Search the data for the word "computer" and copy out every line that has it.
>>>>
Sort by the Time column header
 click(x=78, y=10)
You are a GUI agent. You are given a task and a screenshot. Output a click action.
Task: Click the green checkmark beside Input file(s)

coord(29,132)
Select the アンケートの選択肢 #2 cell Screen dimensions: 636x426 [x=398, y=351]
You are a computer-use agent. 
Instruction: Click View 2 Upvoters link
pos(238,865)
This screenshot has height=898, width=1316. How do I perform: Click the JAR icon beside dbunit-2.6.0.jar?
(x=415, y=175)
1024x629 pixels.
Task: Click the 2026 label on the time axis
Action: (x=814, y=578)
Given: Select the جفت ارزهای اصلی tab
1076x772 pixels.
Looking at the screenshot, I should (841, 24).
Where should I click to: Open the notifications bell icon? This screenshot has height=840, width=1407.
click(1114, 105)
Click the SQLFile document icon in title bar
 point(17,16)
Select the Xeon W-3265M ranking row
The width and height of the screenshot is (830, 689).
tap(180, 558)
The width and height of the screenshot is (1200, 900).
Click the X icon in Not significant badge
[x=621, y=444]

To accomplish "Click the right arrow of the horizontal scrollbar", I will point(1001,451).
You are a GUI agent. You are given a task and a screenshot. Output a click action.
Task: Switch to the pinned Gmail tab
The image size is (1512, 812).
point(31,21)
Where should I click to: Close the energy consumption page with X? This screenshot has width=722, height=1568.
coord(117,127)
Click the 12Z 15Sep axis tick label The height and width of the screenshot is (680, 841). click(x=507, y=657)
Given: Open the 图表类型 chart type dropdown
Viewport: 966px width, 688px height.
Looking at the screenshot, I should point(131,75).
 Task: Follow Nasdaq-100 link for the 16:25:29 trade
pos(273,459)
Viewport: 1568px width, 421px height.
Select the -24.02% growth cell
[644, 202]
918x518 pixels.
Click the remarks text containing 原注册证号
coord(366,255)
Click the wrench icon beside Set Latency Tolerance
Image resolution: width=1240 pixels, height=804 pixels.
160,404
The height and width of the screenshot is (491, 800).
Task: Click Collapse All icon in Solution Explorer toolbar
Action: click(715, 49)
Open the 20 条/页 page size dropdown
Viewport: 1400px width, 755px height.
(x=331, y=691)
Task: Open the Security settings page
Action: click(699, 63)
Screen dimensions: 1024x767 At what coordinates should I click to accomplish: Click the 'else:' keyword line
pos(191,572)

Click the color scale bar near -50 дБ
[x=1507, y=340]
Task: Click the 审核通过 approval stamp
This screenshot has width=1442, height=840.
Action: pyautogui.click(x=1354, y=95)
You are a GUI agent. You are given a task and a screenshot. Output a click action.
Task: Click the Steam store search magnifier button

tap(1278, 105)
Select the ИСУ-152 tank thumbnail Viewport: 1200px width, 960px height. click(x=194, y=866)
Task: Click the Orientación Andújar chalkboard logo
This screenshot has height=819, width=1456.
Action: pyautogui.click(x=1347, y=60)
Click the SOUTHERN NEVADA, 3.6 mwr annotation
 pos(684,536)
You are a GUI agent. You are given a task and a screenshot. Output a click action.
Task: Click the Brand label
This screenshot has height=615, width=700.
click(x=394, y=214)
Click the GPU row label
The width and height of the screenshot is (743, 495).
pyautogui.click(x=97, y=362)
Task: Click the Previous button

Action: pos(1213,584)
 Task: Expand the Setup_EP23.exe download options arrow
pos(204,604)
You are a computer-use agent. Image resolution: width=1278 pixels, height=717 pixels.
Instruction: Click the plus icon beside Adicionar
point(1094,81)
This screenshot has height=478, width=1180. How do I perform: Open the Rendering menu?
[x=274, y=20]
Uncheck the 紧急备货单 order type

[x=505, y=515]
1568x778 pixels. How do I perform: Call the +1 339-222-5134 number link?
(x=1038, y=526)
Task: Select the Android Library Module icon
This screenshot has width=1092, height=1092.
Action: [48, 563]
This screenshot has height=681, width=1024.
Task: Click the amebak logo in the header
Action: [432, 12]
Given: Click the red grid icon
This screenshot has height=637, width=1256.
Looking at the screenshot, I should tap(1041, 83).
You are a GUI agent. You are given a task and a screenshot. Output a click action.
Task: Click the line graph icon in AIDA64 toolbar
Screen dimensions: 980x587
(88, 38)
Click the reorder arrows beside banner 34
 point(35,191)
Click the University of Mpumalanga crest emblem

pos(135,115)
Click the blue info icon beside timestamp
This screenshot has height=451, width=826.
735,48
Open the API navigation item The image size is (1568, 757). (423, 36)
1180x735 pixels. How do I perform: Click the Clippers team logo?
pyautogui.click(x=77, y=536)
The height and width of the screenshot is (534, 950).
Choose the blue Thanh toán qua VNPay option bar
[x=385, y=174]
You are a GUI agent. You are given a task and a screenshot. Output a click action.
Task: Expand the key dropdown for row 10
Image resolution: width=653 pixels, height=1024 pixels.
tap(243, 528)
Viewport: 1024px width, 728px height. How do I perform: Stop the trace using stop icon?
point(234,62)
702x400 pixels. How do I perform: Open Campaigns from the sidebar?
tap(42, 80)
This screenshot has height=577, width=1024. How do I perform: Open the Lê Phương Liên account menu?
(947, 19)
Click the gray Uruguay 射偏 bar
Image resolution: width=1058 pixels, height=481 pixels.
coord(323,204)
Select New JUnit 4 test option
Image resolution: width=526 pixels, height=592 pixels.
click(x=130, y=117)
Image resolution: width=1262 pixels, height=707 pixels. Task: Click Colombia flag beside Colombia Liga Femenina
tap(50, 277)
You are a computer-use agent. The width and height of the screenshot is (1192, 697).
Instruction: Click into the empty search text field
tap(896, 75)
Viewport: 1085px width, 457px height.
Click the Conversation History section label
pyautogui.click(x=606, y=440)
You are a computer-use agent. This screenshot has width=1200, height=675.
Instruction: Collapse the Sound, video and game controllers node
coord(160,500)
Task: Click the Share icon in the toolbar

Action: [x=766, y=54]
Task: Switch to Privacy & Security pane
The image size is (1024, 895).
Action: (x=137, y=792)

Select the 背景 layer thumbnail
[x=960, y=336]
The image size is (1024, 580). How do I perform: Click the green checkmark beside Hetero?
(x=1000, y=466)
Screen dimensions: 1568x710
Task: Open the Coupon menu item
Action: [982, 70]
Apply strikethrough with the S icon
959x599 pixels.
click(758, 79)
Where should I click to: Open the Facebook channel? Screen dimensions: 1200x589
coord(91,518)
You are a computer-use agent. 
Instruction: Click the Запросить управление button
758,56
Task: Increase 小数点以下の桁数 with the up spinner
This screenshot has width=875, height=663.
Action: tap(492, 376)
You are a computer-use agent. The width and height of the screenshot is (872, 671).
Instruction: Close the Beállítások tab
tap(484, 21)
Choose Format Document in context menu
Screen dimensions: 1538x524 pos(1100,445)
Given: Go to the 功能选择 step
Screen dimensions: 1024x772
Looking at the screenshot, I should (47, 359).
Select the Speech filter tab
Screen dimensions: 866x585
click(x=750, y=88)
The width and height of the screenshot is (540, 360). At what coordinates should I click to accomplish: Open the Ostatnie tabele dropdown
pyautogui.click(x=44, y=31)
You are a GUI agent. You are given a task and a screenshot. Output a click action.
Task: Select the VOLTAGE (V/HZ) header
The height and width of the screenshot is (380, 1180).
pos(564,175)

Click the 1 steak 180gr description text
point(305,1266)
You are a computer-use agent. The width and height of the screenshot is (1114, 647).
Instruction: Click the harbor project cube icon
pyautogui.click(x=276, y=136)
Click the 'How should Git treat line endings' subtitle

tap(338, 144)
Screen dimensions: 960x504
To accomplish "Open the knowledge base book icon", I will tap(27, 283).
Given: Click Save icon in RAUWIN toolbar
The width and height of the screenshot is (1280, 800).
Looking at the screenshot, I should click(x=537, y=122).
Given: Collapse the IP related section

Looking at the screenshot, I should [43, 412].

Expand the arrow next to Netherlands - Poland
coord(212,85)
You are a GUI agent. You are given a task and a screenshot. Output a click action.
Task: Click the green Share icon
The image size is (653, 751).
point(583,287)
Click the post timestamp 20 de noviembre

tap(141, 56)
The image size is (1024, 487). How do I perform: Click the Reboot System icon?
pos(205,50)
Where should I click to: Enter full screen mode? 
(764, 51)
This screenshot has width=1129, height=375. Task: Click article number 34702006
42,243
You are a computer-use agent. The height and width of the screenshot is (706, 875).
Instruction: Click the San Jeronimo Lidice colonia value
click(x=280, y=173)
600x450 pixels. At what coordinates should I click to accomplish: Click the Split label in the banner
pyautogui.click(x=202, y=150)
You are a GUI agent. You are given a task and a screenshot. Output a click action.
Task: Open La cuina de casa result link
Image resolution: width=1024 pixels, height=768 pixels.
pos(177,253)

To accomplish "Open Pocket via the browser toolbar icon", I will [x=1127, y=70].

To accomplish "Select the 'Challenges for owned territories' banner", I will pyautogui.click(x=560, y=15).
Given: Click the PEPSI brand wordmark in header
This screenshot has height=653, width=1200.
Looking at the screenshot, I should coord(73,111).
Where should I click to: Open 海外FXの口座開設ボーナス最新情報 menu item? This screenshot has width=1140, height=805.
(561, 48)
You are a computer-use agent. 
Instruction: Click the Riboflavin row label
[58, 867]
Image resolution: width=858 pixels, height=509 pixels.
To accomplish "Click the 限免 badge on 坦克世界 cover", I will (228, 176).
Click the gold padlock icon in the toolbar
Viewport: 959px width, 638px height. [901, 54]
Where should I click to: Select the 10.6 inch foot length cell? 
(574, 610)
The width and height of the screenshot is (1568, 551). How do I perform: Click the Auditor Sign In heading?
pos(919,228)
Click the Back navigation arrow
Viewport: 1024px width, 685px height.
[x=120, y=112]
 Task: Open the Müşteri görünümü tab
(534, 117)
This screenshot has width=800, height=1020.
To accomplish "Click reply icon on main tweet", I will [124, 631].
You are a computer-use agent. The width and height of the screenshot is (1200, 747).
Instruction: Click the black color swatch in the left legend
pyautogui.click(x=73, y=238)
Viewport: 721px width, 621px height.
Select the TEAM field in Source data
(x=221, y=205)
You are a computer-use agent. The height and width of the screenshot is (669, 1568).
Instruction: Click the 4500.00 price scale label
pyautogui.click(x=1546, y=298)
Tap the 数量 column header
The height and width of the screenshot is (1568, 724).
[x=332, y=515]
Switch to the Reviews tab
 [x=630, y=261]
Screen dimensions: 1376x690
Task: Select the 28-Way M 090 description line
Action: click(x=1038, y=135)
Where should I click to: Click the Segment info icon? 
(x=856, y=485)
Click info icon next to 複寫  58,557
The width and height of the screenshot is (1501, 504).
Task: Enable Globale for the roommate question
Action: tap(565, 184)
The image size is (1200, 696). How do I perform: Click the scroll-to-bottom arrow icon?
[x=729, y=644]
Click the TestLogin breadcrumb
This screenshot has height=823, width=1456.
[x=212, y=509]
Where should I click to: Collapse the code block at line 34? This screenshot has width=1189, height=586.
<<<<
**Solved exercise:**
You are a computer-use agent. 
You are a computer-use agent. Image resolution: width=1278 pixels, height=717 pixels.
You are a computer-use agent. The width and height of the screenshot is (1192, 697).
You are a computer-use agent. This screenshot has width=1200, height=675.
You are a computer-use agent. 
You are a computer-use agent. The width and height of the screenshot is (872, 671).
You are a computer-use agent. The width and height of the screenshot is (1114, 647).
You are a computer-use agent. The height and width of the screenshot is (706, 875).
You are a computer-use agent. 
You are a computer-use agent. The width and height of the screenshot is (1200, 747).
You are a computer-use agent. The height and width of the screenshot is (669, 1568).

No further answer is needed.